Sendai Relief Ministry

22/12/2011 12:00 pm  <>

(by Rod Thomas; übersetzt von Liselotte Mächler)

Viele UEMG-Mitarbeiter und japanische Christen werden mit mir einig gehen, wenn ich behaupte, dass der Tsunami im letzten März uns eine ganz neue Lebenssicht gegeben hat. Diese mündete in eine neue Energiespritze zum Missionieren, aber auch eine Ehrfurcht, in Japan Mitarbeiter des allmächtigen Gottes sein zu dürfen. Ich glaube, dass Gott den Tsunami geschickt hat, um die Japaner wachzurütteln. Auf diese Erfahrung warten wir noch, wenigstens in Sendai. Es gab leider nicht mehr Hinwendungen zu Gott, wie wir gebetet hatten. Vielmehr hat Gott hat etwas ganz anderes getan: Er hat die Kirche reifer gemacht und heller werden lassen. Obwohl der Tsunami eine furchtbare Katastrophe war, kann daraus ein grosser Segen entstehen:

1. Christen leisteten hervorragende Nothilfe. Die japanischen Gemeinden haben ihre Mitglieder mobilisiert und zusammen mit christlichen Hilfsorganisationen und Missionaren mehr getan, als man für möglich gehalten hätte. Auf diese Weise zeigten sie ein wunderbares Beispiel von der Liebe Jesu.

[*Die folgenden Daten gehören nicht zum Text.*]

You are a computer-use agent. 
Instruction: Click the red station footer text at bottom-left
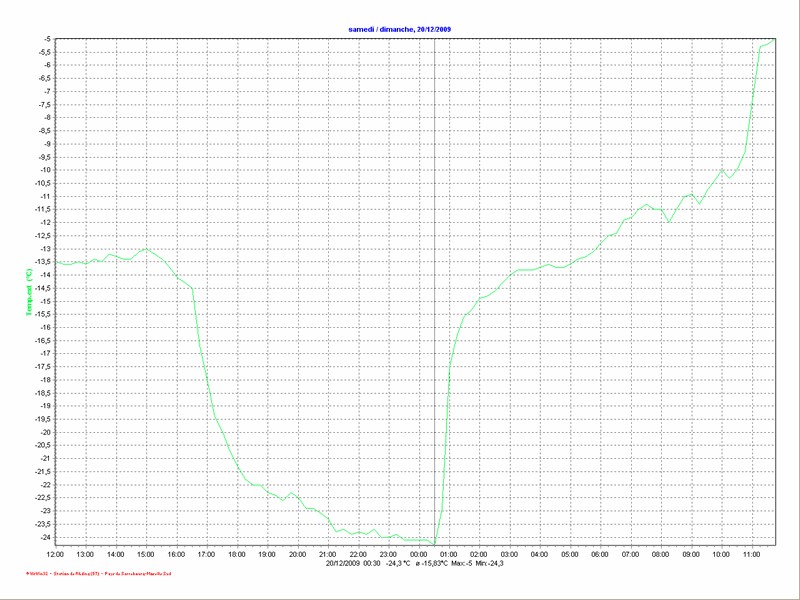point(93,574)
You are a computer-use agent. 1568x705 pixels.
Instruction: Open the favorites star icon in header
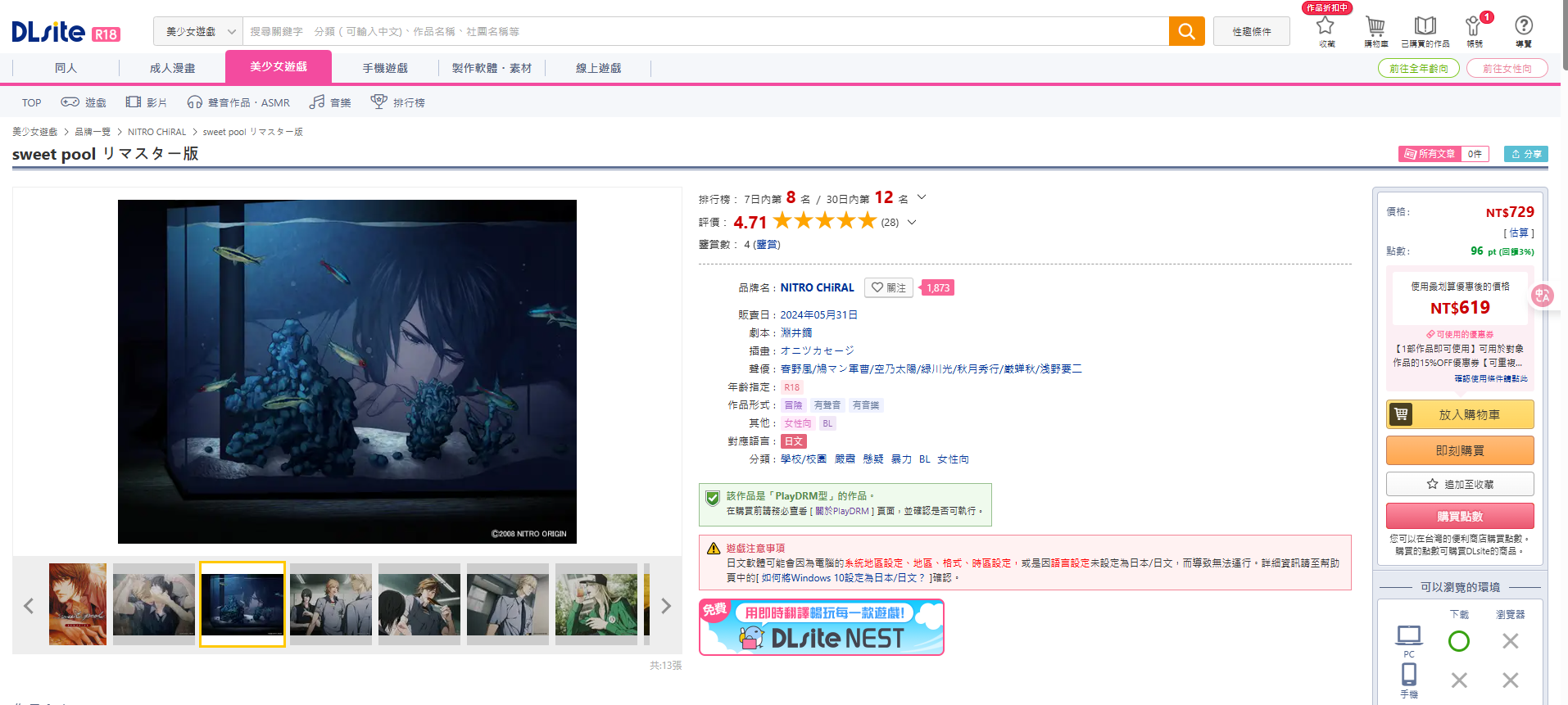coord(1326,29)
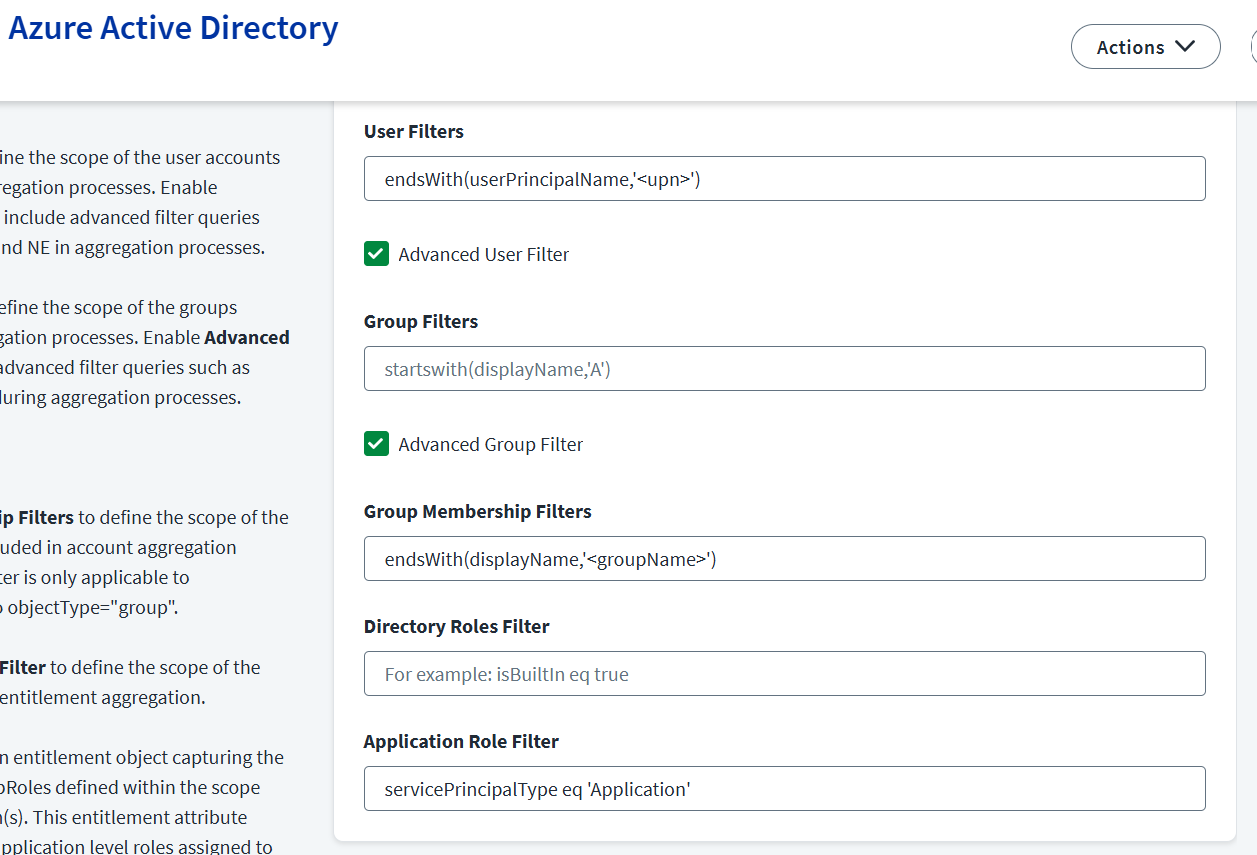This screenshot has width=1257, height=855.
Task: Click the bold "Advanced" text in help panel
Action: coord(246,337)
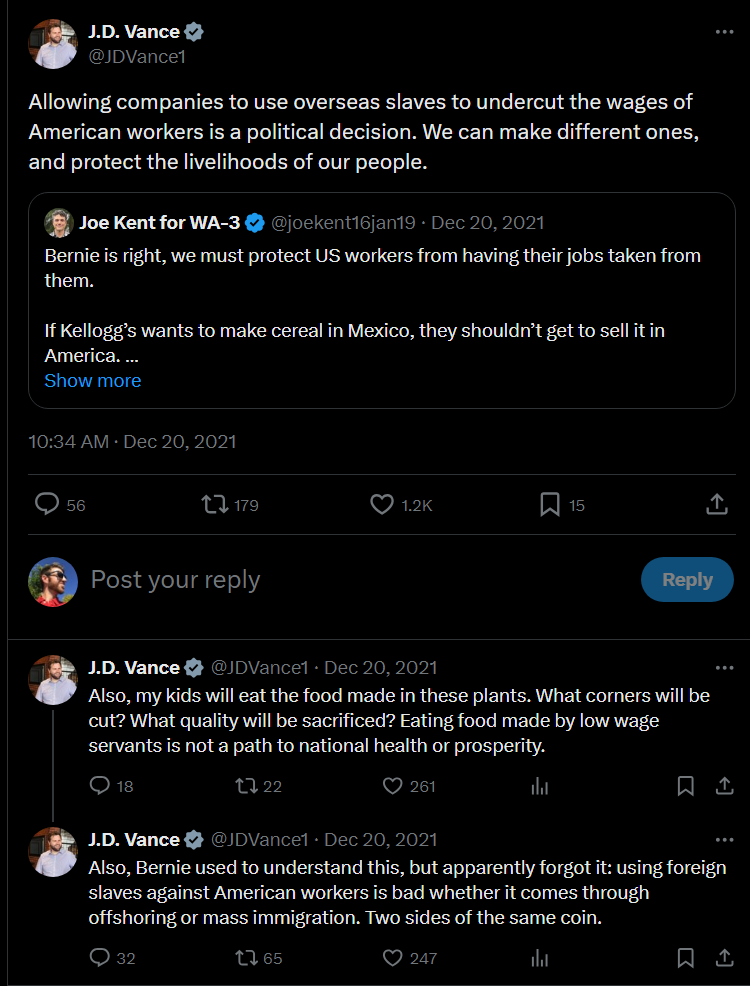Bookmark the reply about Bernie forgetting

(685, 958)
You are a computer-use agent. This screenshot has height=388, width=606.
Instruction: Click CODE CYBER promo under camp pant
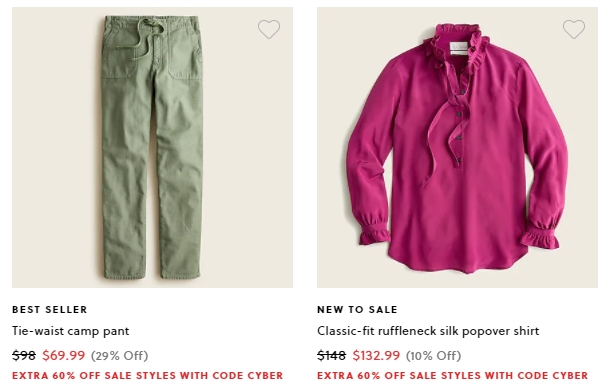click(x=147, y=376)
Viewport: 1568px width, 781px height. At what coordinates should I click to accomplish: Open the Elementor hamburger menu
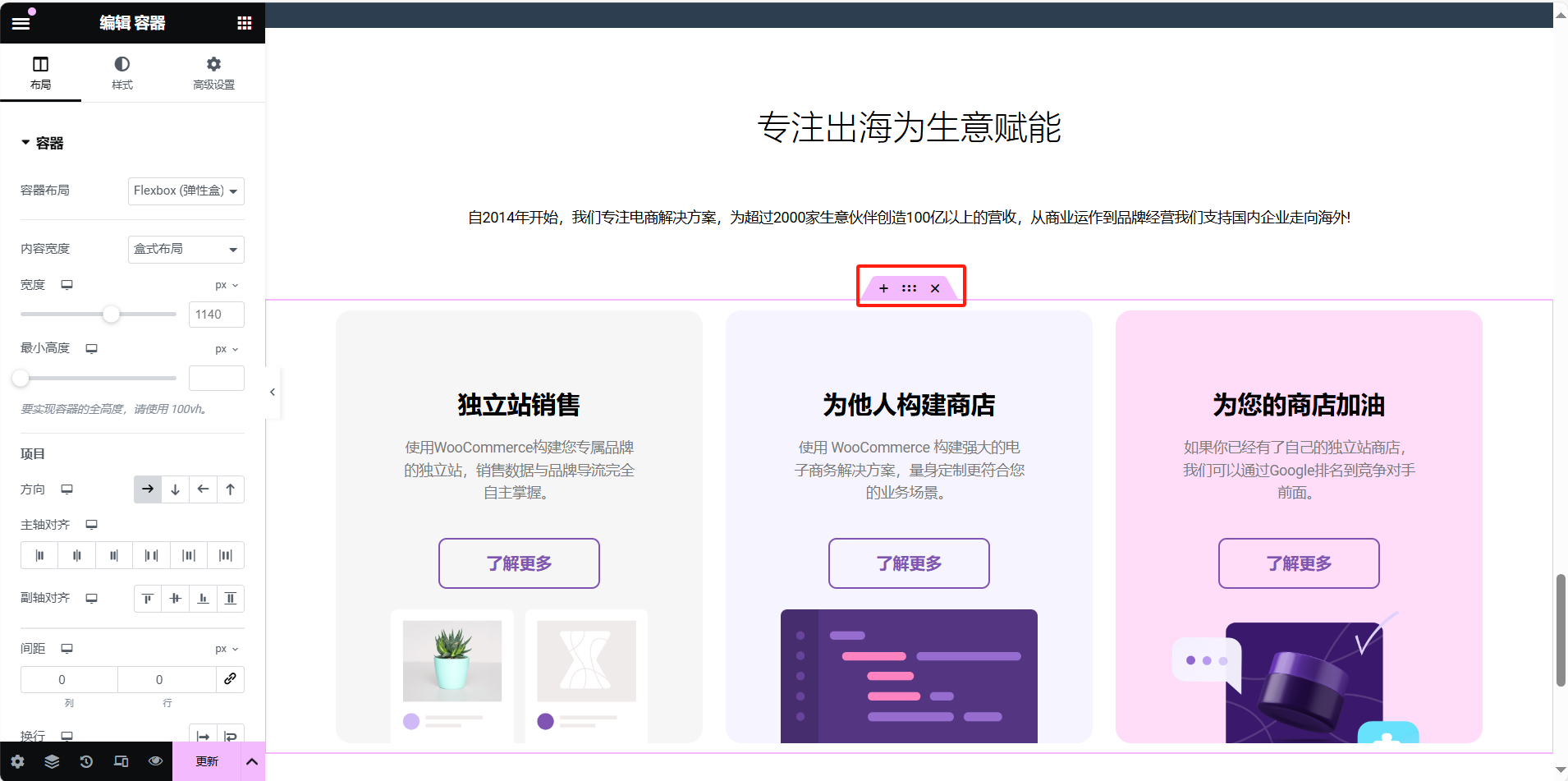21,22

2. Christen spürten, dass Gott in dieser Naturkatastrophe gehandelt hat und dass ihre Zeit Zeugnis zu geben gekommen ist. Wir haben erlebt, dass die Miglieder der Sendai Evangelische Christliche Kirche (Sendai Evangelical Christian Church - SECC) stärker von der Wahrheit des Evangeliums überzeugt und vermehrt bereit sind, grossen Einsatz zu zeigen. Sie fühlen sich verantwortlicher für das Heil ihrer Nachbarn und ihrer Familien. Sie sind weniger materialistisch gesinnt, beten mehr und sind viel mutiger beim Evangelisieren. Diese geistliche Erfrischung hat sich in vielen evangelikalen Gemeinden in ganz Japan manifestiert.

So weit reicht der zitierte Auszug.